Tuesday, July 18, 2017

Four months on.


I just looked up from my work and noticed the date. Four months ago today, my Mum passed away.

It was quite sudden, less than a full week after an initial prognosis. None of us were prepared for it. We weren't in the hospital with her when it happened.

Everything since then has been a collection of firsts. First Easter without her. First Mother's Day without her. First visit home without her. First game of Kismet without her. First summer without her.

So many things I have always done on a regular basis, little things that bring me joy, seem so trivial now. They were trivial before of course, but it didn't bother me. Now I think sure, I could do that, but what would be the point?

Every day - EVERY day - I see something, or hear something, that makes me think 'oh I should ask Mum...' before I remember. And I've stopped having breakdowns every time that happens. It's not exactly that I've forgotten she's gone, more that I've had a constant instinct my entire life to share things with her, ask her opinion on things, make her laugh.
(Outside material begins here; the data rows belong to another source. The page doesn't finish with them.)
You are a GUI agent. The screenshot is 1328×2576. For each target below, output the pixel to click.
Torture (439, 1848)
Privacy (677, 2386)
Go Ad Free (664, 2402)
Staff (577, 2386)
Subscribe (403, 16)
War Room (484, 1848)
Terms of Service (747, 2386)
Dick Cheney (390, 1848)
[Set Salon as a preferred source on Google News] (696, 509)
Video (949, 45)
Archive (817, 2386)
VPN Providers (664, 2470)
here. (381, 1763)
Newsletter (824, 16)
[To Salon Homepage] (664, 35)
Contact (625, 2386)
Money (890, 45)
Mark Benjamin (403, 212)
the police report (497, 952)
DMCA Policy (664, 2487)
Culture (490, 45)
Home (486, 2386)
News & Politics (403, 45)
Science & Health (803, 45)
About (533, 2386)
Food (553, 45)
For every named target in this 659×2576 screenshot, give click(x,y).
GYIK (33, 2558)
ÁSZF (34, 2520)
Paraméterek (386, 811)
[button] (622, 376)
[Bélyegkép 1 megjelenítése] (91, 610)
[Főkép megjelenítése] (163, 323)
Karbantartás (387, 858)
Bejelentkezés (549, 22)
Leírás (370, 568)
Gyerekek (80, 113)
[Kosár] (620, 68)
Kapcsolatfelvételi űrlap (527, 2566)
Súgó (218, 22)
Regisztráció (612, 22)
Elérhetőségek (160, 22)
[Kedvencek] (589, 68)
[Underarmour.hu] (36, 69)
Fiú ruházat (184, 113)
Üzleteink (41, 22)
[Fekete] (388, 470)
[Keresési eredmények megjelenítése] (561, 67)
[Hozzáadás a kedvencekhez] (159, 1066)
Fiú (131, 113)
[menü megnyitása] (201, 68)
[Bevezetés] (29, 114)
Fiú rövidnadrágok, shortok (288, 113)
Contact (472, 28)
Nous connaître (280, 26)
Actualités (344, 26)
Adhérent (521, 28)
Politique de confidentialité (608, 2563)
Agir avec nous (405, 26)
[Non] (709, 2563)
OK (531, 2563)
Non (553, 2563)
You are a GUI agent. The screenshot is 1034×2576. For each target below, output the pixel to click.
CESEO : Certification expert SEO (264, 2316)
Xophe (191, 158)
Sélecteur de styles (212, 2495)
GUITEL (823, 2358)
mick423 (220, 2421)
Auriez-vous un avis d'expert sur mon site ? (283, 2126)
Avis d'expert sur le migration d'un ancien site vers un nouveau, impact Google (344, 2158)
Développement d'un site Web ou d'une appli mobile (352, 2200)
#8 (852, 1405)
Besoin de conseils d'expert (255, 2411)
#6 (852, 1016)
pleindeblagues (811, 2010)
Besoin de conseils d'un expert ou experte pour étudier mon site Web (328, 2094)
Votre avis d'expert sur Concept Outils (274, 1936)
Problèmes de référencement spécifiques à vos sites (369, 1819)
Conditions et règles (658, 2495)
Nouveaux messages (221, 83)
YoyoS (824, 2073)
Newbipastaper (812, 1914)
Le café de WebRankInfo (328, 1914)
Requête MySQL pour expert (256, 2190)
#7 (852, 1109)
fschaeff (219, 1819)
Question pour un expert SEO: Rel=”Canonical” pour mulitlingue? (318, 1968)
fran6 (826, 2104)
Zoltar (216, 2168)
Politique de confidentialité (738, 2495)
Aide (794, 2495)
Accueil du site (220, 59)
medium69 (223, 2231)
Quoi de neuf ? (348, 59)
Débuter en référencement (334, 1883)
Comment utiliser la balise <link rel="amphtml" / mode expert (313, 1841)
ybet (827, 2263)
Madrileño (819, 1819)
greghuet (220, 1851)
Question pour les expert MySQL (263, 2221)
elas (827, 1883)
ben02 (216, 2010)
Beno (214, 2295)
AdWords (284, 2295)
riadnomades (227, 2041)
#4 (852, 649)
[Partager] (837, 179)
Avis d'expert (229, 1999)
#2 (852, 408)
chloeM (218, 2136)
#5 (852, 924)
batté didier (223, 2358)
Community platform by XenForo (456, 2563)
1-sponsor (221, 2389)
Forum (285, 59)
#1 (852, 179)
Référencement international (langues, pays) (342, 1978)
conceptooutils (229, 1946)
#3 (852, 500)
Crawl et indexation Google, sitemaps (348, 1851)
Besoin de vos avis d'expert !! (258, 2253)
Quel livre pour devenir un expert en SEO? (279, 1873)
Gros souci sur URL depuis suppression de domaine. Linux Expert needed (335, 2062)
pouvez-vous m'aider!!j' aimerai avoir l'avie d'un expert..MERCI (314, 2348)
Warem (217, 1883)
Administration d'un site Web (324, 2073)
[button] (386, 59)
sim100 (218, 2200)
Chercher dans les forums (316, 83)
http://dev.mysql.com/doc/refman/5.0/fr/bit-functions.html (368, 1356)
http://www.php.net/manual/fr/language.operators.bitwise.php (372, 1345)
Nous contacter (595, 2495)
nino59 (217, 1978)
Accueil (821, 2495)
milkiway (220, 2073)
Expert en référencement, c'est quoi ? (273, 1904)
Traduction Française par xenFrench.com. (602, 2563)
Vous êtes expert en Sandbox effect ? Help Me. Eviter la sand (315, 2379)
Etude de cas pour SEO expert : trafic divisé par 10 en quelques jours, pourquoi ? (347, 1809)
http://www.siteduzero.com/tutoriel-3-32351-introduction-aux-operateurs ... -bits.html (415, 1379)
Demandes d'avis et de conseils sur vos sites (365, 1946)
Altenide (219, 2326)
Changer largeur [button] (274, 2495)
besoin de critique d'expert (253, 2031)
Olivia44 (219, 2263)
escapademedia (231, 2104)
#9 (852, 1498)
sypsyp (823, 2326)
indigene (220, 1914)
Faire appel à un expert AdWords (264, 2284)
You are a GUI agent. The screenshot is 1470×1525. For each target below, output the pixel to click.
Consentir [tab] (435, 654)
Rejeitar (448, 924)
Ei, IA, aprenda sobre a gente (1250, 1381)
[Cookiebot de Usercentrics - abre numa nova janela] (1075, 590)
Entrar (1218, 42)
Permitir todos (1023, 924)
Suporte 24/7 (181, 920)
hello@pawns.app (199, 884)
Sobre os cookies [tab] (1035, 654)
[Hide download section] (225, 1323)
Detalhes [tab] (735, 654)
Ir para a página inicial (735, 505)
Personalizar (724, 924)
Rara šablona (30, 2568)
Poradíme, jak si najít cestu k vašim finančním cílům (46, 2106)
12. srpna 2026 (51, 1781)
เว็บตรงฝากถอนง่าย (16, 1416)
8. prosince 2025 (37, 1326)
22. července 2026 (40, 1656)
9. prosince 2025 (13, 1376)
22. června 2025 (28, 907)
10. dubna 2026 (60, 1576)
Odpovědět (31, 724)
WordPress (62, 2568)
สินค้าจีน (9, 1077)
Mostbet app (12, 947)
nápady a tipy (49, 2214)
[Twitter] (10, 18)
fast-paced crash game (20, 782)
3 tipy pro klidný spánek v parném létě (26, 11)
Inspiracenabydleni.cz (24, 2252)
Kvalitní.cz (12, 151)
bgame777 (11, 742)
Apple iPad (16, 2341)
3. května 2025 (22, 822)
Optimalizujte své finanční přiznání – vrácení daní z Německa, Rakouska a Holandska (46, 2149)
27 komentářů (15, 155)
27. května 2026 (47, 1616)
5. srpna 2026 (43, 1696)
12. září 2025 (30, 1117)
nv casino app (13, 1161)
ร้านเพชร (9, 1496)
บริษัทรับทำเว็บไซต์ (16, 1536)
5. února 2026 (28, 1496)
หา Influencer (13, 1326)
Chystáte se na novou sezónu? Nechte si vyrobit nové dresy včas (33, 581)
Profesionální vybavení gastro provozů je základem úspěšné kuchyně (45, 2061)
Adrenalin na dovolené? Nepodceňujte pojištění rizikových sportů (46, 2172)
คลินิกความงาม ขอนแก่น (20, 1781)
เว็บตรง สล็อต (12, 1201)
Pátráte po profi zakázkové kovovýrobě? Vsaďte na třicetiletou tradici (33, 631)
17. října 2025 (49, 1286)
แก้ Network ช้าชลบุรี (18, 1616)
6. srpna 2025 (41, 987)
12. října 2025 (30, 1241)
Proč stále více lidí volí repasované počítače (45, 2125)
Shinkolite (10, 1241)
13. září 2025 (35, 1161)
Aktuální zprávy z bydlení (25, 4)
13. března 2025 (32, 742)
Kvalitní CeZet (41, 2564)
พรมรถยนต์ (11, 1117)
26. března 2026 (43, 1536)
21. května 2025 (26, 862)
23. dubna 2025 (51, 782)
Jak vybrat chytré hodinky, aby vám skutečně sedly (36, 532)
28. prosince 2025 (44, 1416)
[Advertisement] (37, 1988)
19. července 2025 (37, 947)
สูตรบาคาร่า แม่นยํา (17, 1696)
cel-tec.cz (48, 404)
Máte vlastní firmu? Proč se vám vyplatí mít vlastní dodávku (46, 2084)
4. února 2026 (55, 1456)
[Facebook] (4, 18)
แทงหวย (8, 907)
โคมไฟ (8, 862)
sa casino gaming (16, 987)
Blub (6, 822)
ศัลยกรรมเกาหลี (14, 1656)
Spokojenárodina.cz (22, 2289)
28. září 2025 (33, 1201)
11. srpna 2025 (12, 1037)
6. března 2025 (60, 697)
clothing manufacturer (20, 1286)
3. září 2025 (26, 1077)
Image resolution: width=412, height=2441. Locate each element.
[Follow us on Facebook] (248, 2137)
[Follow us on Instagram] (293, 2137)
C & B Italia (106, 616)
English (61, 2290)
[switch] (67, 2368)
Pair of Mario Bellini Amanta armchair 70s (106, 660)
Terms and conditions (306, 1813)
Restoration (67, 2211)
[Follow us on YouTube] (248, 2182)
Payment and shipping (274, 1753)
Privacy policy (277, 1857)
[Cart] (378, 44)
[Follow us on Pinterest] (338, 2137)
And that hasn't gone away. It just takes me a moment to remember.

And then there are moments, like just now, when I've had to close the door and put a 'do not disturb' sign out because I couldn't control the sorrow and the tears. (I wish I wasn't such an ugly crier, because I'm going to have to open this door soon.)

I've discovered, since that day, exactly how weak and how strong I can be. Dad has shared stories with me that I hadn't know before that have helped me to know her even better. Relationships with family and friends have been strengthened in most cases, strained in a few others. With some assistance I have made a start at learning to live with this giant hole in my life that will never be filled.

I think of the last words my Father and I both said to her - I love you - and I have to hope they gave her comfort in her final moments.

And I'm so glad for any of you who got to have her in your lives, no matter how briefly.